Here are two Canadian energy stocks and see how they have performed:
Canadian Natural Resources (TSX: TSX:CNQ) It is one of the largest energy companies in Canada, and CNQ stock has a dividend yield of 4.39 per cent. Canadian Natural last announced a quarterly dividend of C$ 0.9 per share.
Canadian Natural achieved solid financial results in 2022 as its net earnings jumped to C$ 10.9 billion from C$ 7.66 billion in 2021. Meanwhile, the basic earnings per share increased to C$ 9.64 compared to C$ 6.4 apiece in the same comparable period.
In 2022, the cash flows from operating activities amounted to C$ 19.39 billion, up from C$ 14.47 billion in 2021.
Enerflex Ltd . (TSX:EFX) (TSX: EFX) It has a market worth of C$ 1 billion, and provides energy infrastructure and energy transition solutions to natural gas markets in the Americas, Europe, and Asia.

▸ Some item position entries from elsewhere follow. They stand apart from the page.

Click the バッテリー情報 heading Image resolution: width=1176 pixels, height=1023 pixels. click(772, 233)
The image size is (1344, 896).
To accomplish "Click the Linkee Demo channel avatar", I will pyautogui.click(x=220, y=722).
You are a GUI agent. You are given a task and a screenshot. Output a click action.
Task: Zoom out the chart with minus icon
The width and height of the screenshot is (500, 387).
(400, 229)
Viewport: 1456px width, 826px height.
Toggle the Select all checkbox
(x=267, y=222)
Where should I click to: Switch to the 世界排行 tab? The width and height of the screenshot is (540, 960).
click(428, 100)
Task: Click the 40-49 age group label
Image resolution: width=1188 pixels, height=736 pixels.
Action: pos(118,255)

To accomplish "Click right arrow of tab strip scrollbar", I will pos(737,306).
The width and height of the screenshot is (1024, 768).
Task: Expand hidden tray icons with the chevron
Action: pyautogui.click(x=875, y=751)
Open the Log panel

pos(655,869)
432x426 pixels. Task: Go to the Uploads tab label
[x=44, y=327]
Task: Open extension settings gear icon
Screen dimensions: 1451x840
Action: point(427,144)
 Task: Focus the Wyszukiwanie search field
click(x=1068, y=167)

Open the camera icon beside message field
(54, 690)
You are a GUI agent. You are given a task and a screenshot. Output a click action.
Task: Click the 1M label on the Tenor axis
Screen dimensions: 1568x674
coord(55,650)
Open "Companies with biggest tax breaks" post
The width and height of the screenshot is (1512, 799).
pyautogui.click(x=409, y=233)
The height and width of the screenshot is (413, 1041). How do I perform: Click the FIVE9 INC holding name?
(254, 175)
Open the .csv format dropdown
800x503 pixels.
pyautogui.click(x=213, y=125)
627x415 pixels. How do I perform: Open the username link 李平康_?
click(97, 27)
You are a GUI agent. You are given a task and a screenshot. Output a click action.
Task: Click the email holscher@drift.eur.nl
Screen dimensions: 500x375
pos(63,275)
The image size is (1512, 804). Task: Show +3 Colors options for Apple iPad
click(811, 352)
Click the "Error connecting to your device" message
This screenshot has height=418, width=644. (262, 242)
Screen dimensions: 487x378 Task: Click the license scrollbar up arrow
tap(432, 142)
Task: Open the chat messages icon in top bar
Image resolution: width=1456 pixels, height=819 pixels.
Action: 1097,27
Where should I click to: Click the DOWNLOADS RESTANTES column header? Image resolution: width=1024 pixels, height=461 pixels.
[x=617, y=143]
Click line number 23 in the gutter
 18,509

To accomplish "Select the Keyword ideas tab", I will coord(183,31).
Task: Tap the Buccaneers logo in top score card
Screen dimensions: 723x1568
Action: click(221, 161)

For all products, it also offers aftermarket components and services. In addition, clients can lease or buy-own-operate-maintain Enerflex-owned engineered systems and integrated turnkey products.
Enerflex and Exterran merged in October of last year to become an integrated business that offers solutions for energy infrastructure and transition.
In Q4 2022, the revenue of the company was C$ 689.8 million compared to C$ 321.3 million in Q4 2021. Meanwhile, the gross margin increased to C$ 126.8 million from C$ 55.3 million in the same period.
Please note, the above content constitutes a very preliminary observation based on the industry and is of limited scope without any in-depth fundamental valuation or technical analysis. Any interest in stocks or sectors should be thoroughly evaluated taking into consideration the associated risks.